Abstract Manager

The TAC ME Design Subcommittee has been evaluating the AASHTOWare Pavement ME Design (PMED) since 2007-2008. Between September 2022 and February 2023, three sets of design trials were completed with different climatic inputs from nine weather stations across Canada to assess the effect of concrete mix properties such as compressive strength, cementitious materials content, coefficient of thermal expansion (CTE), w/c ratio and unit weight, concrete slab thickness, dowel size (diameter) and joint spacing on the PMED predicted distresses. A total of 46 (10 with software v2.6 and 36 with software v3.0) design runs with different combinations of inputs were completed for each climate station. 

The results from software v2.6 indicated that lower compressive strength, cementitious materials content, CTE and w/c ratio, and higher density provide a reduction in the predicted IRI and joint faulting. Only a high CTE of > 8.0 seems to affect the predicted transverse cracking. As in the case of other trials completed earlier, varying climate has shown to have significant effect on the predicted IRI, a lesser effect on the predicted faulting and no or negligible effect on the predicted transverse cracking. The trial results also showed some inconsistencies and significant differences in the predicted distresses between software v2.6 and 3.0.

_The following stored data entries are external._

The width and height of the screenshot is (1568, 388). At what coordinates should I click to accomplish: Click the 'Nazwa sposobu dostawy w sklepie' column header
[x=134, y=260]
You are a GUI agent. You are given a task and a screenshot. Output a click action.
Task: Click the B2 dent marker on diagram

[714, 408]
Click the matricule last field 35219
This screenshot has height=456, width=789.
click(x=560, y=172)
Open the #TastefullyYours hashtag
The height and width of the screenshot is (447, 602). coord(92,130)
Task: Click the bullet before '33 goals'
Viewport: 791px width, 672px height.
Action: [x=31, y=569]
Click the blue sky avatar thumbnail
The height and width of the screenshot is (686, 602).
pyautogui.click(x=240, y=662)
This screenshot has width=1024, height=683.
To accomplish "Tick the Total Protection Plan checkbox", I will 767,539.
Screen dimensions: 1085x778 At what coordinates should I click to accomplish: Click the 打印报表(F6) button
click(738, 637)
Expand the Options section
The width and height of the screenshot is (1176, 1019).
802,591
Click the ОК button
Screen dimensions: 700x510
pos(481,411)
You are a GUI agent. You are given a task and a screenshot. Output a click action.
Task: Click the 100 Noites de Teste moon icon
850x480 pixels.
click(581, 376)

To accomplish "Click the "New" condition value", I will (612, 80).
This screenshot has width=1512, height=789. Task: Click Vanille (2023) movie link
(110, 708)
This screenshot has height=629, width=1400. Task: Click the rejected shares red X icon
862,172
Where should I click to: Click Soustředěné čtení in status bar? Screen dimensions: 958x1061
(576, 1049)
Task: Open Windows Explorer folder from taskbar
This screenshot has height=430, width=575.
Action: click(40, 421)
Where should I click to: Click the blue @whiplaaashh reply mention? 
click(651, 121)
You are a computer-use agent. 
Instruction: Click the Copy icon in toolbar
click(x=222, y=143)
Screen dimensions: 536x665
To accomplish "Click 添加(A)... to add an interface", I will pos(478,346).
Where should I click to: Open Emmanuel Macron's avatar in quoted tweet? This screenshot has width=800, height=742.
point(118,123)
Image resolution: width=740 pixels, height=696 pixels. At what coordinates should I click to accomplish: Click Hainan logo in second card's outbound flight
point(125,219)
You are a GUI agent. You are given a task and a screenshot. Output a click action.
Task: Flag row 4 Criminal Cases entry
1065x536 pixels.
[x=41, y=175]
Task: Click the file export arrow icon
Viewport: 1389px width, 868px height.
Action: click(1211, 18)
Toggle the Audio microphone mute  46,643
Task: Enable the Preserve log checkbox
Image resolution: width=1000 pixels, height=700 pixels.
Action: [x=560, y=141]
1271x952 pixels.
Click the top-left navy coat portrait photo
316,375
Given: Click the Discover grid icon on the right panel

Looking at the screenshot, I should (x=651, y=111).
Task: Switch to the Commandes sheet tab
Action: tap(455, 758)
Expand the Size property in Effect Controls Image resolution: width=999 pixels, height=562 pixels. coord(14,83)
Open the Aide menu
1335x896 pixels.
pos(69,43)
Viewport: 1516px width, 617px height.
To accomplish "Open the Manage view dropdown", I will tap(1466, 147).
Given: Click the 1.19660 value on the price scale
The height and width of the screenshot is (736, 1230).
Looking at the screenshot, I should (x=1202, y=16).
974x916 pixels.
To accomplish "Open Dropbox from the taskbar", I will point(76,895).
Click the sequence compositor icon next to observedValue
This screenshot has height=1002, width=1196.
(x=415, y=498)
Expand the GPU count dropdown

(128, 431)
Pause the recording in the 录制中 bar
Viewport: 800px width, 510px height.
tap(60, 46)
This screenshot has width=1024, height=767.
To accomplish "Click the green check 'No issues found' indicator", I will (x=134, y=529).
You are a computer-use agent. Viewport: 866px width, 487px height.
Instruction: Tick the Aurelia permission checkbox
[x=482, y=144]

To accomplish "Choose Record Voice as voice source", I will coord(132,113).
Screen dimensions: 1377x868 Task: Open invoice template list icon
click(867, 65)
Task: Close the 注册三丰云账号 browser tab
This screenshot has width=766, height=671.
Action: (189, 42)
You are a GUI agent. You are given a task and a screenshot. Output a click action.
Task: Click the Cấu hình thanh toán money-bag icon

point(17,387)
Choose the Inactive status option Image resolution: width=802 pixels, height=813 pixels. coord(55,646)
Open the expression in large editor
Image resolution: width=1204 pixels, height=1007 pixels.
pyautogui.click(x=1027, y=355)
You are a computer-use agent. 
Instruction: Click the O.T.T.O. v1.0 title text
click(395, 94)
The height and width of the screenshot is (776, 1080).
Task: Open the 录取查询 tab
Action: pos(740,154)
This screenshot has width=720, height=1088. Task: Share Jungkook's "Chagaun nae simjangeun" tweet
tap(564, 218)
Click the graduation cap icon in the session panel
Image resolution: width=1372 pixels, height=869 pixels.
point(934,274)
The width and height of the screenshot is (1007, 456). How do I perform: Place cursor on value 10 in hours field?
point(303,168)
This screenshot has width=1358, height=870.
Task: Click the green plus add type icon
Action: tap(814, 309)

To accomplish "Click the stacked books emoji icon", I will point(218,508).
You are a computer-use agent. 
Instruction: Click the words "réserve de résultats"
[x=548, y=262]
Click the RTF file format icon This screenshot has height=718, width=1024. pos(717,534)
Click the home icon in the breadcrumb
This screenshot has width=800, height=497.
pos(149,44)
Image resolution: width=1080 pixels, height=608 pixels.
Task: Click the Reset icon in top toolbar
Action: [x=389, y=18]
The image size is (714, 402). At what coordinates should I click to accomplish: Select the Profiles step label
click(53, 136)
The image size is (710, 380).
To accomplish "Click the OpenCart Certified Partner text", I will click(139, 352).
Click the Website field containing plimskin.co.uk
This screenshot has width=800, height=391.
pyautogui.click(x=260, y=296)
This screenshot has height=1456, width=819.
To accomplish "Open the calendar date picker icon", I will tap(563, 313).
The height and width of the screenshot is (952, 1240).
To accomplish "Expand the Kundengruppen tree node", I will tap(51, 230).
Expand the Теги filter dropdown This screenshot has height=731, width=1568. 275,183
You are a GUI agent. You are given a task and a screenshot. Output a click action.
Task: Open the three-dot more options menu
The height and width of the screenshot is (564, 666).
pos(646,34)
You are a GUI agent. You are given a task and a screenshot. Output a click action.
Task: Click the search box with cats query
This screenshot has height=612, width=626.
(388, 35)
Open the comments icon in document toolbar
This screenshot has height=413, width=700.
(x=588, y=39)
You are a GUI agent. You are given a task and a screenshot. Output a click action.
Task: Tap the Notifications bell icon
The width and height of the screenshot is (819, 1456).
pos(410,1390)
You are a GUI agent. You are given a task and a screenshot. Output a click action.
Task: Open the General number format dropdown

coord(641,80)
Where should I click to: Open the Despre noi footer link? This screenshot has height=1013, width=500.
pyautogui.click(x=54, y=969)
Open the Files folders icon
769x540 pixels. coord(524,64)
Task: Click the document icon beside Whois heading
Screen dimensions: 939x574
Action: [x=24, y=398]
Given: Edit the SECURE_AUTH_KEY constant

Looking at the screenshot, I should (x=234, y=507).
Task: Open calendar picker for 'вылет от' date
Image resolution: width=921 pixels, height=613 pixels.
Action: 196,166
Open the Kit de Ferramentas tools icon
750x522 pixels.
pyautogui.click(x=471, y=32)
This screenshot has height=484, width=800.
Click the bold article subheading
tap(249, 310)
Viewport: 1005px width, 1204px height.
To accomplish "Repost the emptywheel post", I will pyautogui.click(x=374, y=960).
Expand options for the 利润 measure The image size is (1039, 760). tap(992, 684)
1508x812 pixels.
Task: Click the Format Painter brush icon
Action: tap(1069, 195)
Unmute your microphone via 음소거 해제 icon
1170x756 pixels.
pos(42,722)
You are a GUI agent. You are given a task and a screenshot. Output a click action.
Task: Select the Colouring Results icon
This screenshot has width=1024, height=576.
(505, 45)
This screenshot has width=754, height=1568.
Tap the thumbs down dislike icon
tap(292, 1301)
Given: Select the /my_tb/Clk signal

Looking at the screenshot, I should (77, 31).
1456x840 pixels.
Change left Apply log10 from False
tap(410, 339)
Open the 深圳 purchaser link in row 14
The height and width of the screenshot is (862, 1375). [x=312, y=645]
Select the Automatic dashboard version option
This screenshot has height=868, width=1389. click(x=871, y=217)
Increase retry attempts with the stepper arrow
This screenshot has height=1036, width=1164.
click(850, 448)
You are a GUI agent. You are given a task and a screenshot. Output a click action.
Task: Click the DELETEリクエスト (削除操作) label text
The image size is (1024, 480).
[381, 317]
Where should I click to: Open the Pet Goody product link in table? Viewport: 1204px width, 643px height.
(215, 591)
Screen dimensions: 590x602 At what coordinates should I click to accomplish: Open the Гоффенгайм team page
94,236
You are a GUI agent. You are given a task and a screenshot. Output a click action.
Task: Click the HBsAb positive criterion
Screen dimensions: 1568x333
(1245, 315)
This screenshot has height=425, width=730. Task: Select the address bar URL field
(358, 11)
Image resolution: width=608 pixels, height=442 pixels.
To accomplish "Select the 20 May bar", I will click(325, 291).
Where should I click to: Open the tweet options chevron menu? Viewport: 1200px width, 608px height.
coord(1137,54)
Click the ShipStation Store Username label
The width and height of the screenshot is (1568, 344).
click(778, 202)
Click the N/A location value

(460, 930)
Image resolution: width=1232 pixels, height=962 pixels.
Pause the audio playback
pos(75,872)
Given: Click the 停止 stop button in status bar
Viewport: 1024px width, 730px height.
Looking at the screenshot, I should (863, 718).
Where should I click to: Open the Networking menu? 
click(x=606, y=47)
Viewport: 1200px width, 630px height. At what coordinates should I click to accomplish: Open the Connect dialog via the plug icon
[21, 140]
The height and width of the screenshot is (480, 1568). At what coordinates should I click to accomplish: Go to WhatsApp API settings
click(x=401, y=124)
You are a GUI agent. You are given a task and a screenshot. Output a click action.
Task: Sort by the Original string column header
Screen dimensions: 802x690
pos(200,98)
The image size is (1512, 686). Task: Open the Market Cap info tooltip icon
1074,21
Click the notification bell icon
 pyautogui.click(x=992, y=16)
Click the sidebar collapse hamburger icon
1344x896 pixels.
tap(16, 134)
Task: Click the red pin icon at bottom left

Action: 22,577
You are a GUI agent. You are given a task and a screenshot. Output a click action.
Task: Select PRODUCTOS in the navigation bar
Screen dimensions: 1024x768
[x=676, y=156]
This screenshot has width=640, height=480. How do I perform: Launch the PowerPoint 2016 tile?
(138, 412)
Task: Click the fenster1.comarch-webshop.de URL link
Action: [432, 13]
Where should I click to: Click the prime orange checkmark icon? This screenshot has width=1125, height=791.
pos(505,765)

The trial results (using the software v3.0) showed that an increase in the PCC thickness for the same dowel size results in an increase in the predicted IRI and faulting. These findings do not represent the well-known effect of increased concrete thickness on providing a smother pavement with reduced faulting over a long term due to the improvement in the aggregate interlock. An increase in the PCC thickness showed a reduction in the predicted transverse cracking, which is logical. The results also showed that thicker dowels provide a significant reduction in the predicted faulting and IRI, and have no or minimal effect on the predicted transverse cracking. PCC joint spacing showed no or minimal effect on the predicted IRI, a significant effect on the predicted joint faulting for concrete pavement thicker than 200 mm and for high CTE values, and a significant effect on the predicted transverse cracking.   

The objective of this paper is to present the details of the above stated trial results, analysis and findings. This information may help different agencies and other interested individuals in assessing the suitability of the current versions of the PMED software when designing concrete pavement structures and varying concrete mix properties, thickness, dowel size and joint spacing.